TMS570LS3137: ESM interruption

liu peng

Tool/software:

Hello, our chip triggered the ESM interrupt during operation. The trigger source is RAM even bank (B0TCM). The safety manual requires that the system must be shut down when there is an abnormal memory self-check. May I ask if there are any hardware or software solutions that can avoid or reduce the abnormal memory self-check? What are the possible causes of memory self-check anomalies?

9 months ago

0 jagadish gundavarapu 9 months ago

TI__Guru* 77156 points

Hi Liu,

Can you please try to clear the ESM error once and see whether it is occurring or not after clearing, i mean is it one time or repeating:

You can clear it by following below e2e:

(+) [FAQ] TMS570LC4357: How to set ESM error pin to High - Arm-based microcontrollers forum - Arm-based microcontrollers - TI E2E support forums

--
Thanks & regards,
Jagadish.

0 liu peng 9 months ago in reply to jagadish gundavarapu

Prodigy 70 points

Since this fault occurred during the on-site operation of the product, we are not allowed to perform a clear operation.
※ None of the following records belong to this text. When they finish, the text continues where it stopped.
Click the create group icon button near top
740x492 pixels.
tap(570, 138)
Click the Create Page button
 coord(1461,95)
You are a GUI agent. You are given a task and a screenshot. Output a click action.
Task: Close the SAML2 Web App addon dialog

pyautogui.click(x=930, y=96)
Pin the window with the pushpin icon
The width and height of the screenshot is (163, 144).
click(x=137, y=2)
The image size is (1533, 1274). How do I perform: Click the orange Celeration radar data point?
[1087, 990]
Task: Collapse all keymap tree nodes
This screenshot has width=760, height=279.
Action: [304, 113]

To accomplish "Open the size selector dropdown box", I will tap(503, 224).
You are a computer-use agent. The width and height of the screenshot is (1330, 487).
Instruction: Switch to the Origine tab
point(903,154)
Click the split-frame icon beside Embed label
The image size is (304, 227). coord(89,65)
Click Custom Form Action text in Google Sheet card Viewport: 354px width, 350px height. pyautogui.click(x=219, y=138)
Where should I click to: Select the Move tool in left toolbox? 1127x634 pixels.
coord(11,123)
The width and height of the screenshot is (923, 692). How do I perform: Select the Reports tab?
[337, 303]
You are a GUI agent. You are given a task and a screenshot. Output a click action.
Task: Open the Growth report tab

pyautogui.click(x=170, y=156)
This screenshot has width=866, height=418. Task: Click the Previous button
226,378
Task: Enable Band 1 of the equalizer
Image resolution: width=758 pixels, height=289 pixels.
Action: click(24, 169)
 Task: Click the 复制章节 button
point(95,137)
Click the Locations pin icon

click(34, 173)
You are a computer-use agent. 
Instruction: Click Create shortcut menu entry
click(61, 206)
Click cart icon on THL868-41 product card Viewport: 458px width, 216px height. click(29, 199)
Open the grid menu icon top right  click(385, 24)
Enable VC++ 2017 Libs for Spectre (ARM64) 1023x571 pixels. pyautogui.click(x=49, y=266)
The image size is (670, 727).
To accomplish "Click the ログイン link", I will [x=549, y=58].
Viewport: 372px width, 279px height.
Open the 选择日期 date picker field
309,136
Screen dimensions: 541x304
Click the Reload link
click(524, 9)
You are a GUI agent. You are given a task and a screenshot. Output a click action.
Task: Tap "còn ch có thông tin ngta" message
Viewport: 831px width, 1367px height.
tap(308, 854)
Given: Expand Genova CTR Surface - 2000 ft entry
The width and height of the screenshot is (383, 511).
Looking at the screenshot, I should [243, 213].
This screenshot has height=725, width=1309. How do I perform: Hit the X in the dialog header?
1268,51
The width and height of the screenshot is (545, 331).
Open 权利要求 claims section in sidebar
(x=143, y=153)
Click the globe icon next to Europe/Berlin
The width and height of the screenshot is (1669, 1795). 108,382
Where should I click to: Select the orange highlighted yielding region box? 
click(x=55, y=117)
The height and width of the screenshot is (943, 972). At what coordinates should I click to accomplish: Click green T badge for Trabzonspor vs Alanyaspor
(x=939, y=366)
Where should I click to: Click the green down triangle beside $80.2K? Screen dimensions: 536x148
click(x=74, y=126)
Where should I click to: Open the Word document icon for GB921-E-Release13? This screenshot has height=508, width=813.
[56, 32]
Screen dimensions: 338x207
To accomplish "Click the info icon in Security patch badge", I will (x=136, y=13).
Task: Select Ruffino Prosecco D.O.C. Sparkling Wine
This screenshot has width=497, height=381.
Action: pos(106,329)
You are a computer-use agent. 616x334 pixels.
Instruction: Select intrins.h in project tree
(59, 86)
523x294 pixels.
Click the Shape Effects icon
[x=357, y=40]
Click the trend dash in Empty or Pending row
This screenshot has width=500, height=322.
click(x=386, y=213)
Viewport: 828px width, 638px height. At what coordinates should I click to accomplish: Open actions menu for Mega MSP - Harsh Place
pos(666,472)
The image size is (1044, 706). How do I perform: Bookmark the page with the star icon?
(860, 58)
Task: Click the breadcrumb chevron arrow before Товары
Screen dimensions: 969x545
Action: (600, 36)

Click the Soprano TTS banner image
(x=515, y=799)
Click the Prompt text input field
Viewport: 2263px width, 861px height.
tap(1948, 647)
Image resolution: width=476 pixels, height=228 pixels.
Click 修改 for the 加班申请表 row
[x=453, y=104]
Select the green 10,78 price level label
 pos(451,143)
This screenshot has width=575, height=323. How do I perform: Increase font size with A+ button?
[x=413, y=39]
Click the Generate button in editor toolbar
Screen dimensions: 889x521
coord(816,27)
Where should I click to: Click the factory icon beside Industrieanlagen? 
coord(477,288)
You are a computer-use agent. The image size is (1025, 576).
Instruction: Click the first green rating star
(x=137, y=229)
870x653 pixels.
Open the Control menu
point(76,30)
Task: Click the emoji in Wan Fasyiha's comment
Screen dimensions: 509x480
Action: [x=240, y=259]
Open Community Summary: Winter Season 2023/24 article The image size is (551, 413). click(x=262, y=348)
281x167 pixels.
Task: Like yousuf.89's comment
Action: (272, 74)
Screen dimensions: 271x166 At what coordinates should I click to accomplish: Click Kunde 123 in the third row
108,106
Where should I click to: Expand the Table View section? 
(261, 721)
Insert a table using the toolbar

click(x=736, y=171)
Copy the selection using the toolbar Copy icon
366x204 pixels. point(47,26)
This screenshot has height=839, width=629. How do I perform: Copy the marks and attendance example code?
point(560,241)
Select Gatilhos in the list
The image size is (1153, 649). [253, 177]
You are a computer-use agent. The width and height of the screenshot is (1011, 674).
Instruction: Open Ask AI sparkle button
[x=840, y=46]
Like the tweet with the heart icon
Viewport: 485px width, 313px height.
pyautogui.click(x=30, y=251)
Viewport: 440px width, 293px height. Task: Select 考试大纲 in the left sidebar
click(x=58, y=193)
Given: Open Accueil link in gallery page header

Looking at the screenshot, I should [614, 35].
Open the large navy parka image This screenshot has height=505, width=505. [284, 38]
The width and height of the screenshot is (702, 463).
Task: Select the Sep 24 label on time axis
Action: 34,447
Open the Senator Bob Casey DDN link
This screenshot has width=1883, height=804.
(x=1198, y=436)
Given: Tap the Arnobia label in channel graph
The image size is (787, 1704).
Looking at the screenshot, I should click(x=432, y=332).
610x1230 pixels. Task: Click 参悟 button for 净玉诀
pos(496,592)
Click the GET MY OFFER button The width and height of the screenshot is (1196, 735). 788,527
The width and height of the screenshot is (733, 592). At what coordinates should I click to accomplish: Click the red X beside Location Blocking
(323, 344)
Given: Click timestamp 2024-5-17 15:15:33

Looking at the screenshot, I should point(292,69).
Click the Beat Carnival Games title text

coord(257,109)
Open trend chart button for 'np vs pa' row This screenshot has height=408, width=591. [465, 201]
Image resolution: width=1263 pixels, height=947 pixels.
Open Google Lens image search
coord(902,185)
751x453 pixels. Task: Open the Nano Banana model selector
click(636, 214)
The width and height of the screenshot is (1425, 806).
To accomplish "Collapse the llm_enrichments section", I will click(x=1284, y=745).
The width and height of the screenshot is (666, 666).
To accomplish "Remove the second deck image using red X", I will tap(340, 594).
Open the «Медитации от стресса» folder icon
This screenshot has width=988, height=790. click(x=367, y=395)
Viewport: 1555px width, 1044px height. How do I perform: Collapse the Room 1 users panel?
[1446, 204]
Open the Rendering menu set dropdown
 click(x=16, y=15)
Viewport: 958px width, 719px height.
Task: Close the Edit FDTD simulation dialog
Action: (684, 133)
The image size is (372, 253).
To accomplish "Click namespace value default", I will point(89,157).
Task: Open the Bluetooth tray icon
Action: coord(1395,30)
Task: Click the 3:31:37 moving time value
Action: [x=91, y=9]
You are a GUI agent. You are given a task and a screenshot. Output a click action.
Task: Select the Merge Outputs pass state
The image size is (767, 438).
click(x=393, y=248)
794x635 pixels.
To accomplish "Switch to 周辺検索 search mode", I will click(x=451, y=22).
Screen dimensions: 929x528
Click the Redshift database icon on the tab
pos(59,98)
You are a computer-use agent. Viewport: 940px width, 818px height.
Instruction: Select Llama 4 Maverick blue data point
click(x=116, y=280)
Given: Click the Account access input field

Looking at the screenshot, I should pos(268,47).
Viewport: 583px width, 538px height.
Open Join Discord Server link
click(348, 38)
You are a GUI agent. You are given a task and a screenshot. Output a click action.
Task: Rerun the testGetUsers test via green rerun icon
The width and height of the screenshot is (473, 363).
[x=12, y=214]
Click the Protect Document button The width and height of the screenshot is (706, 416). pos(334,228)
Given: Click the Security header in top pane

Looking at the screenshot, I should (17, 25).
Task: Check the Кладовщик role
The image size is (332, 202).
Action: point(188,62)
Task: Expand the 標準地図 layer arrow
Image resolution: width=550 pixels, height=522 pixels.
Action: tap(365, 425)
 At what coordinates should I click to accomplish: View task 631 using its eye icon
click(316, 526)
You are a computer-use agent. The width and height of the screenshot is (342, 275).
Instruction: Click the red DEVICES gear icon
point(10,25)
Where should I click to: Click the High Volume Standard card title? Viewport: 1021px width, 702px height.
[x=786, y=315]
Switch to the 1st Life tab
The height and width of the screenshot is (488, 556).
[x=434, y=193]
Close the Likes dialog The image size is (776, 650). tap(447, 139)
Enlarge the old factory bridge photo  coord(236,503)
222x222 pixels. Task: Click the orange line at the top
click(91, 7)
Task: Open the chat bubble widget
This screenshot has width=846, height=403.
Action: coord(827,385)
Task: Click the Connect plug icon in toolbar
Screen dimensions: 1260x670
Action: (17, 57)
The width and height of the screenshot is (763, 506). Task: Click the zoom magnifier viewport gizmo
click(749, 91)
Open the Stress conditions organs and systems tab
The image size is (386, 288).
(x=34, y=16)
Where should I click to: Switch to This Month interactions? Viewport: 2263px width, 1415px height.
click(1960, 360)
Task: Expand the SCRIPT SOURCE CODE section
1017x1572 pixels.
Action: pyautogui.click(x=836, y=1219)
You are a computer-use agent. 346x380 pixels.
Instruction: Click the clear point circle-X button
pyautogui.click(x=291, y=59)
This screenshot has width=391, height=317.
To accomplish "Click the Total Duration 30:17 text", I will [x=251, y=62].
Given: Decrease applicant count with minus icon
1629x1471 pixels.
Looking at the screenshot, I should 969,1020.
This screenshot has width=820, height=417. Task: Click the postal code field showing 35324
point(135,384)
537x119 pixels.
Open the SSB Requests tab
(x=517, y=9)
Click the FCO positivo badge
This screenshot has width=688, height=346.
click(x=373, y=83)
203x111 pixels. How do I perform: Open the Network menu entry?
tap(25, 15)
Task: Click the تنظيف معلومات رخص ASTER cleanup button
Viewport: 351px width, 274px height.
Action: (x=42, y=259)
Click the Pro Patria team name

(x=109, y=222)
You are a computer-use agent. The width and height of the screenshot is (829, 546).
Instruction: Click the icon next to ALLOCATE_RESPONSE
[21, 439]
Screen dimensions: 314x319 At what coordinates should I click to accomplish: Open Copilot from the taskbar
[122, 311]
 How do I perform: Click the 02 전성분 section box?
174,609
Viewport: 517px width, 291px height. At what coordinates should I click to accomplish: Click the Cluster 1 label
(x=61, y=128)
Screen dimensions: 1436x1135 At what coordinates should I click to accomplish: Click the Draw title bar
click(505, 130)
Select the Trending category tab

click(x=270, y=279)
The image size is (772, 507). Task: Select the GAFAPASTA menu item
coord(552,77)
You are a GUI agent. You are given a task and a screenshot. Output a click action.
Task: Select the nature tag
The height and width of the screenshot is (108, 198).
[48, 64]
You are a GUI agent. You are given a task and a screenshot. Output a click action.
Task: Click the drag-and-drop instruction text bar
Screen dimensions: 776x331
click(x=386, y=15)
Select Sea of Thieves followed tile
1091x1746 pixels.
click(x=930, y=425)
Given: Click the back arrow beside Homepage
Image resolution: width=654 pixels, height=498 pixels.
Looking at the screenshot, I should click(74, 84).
However, the board card can operate normally after a restart, so it is highly likely that it only occurred once. Now we want to know how to avoid this problem.

0 jagadish gundavarapu 9 months ago in reply to liu peng

TI__Guru* 77156 points

Hi Liu,

We never come across this issue before.

Which ESM error you are getting i mean RAM single bit error or double bit error.

And also, we need to verify these address registers for single bit or double bit based on the error.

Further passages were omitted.